Let’s now examine how the timeshare industry has managed to almost entirely circumvent these minimal but essential consumer protections – with the complete buy-in and support of the regulatory agencies whose arguably sole reason for regulating timeshare sales is to protect the consumer from unwise purchases.
In Florida, the primary regulatory agency whose duties statutorily include consumer protection for timeshare consumers is the Department of Business and Professional Regulation – the DBPR.
The timeshare industry has, over the years, developed an innocent enough looking form to circumvent the previously referenced rescission extension, known as the “Acknowledgement of Documents Received,” or a document used in the closing process that is similarly worded. Given the significant number of documents the timeshare purchaser signs at closing, it is both appropriate and important for the consumer to acknowledge receipt of each of these documents as he/she receives them, especially regarding the POS – an absolutely essential document for the consumer to possess, given its aforementioned role in protecting consumer rights.

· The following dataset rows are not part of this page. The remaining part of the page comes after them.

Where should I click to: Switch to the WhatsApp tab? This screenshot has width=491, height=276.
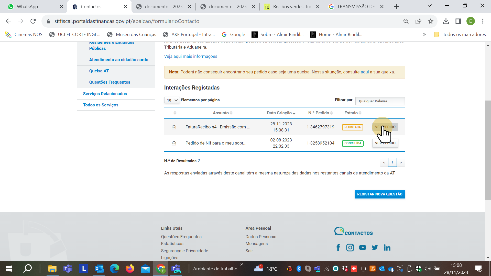(27, 7)
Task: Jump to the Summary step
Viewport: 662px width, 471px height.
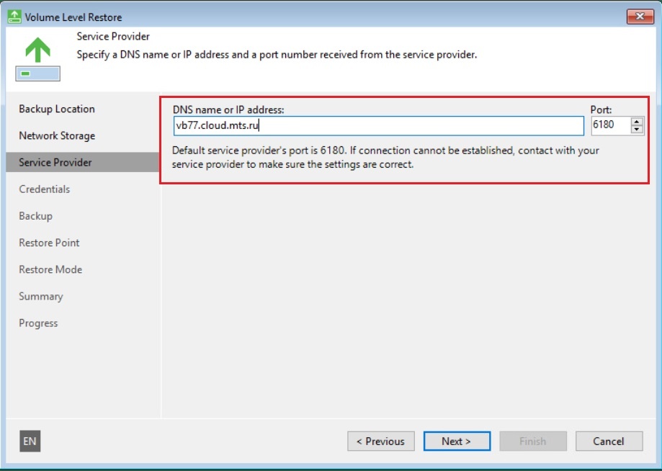Action: click(x=41, y=296)
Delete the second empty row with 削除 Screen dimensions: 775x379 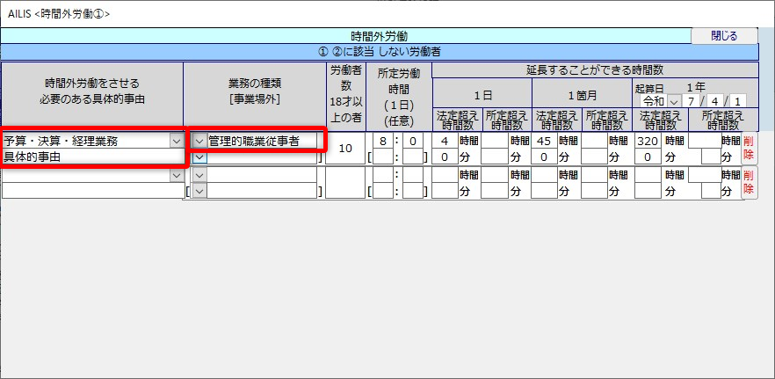[749, 182]
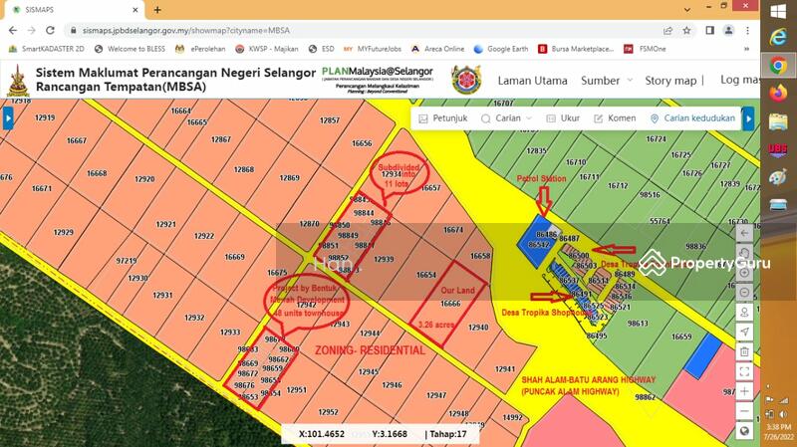This screenshot has width=797, height=447.
Task: Click the locate arrow map tool
Action: [x=744, y=332]
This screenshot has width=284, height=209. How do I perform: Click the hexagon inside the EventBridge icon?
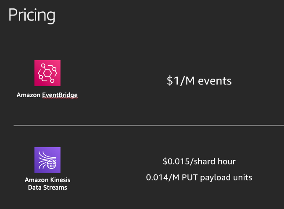47,73
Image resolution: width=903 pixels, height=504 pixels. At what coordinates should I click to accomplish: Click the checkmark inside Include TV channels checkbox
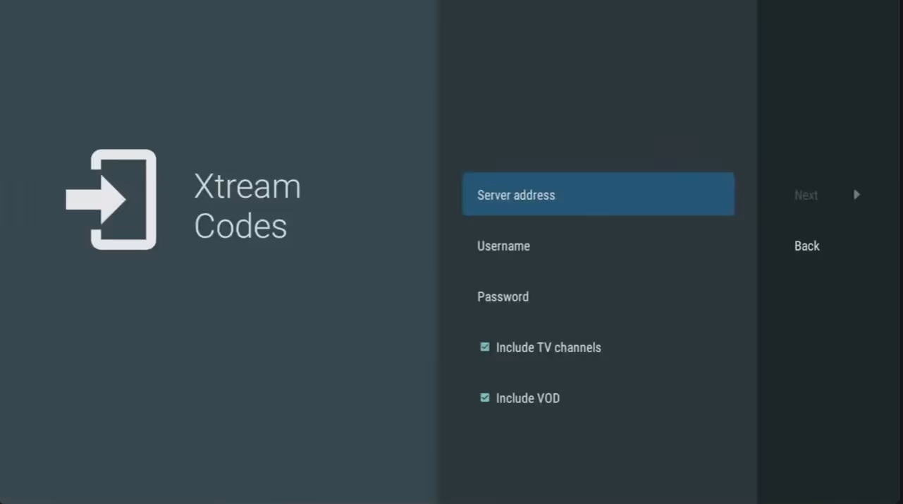[484, 347]
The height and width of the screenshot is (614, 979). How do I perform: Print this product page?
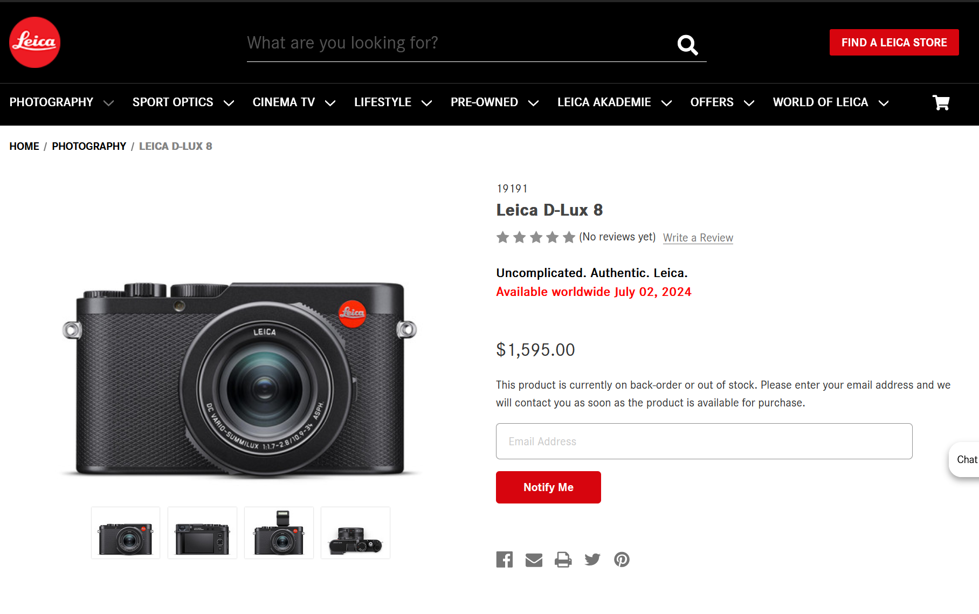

In fairness, acknowledgement of receipt and possession by the purchaser also protects the developer from an argument that the consumer/purchaser might otherwise be tempted to make: that he/she never received the POS, and therefore could claim his/her rescission period was still wide open days, weeks, or even months after the closing and, in doing so, demand a cancellation and full refund from the poor defenseless developer!
With that being said, don’t fret too much about the poor defenseless developer, as they, with absolute control over the closing process, are one step ahead of us here. In fact, the developers have perfected the paperwork-handling process by having the purchaser(s) initial and sign the acknowledgement of receipt of all documents, (particularly the POS), literally while the purchaser is engrossed in the process of signing all developer presented documentation, from the purchase contract, to the disclaimers, to the POS, and so on and so on until all documents are initialed and signed, an event occurring prior to the purchaser actually receiving any of the documents of which they are ostensibly acknowledging receipt!
This voluminous stack of paperwork is then carefully gathered up by the developer’s agent and taken away to another room for “copying” purposes. When the purchaser’s copy of the pile of papers is returned, it is typically already encased in a folder in a manner that looks attractive, but also discourages opening or an immediate review of same by the purchaser(s). The purchaser is then repeatedly congratulated and ushered out the door with their attractive packet in hand. In other words, the consumer is actually acknowledging receipt of important disclosure documents well in advance of a future time when they are handed a packet, presumably and hopefully containing all documents that they previously acknowledged in writing that they had already received!
In my opinion this is an incredible, and quite unnecessar,y over-exercise of trust in the developer’s good intentions, given the relatively easy way one can acknowledge receipt of a document as one actually receives it!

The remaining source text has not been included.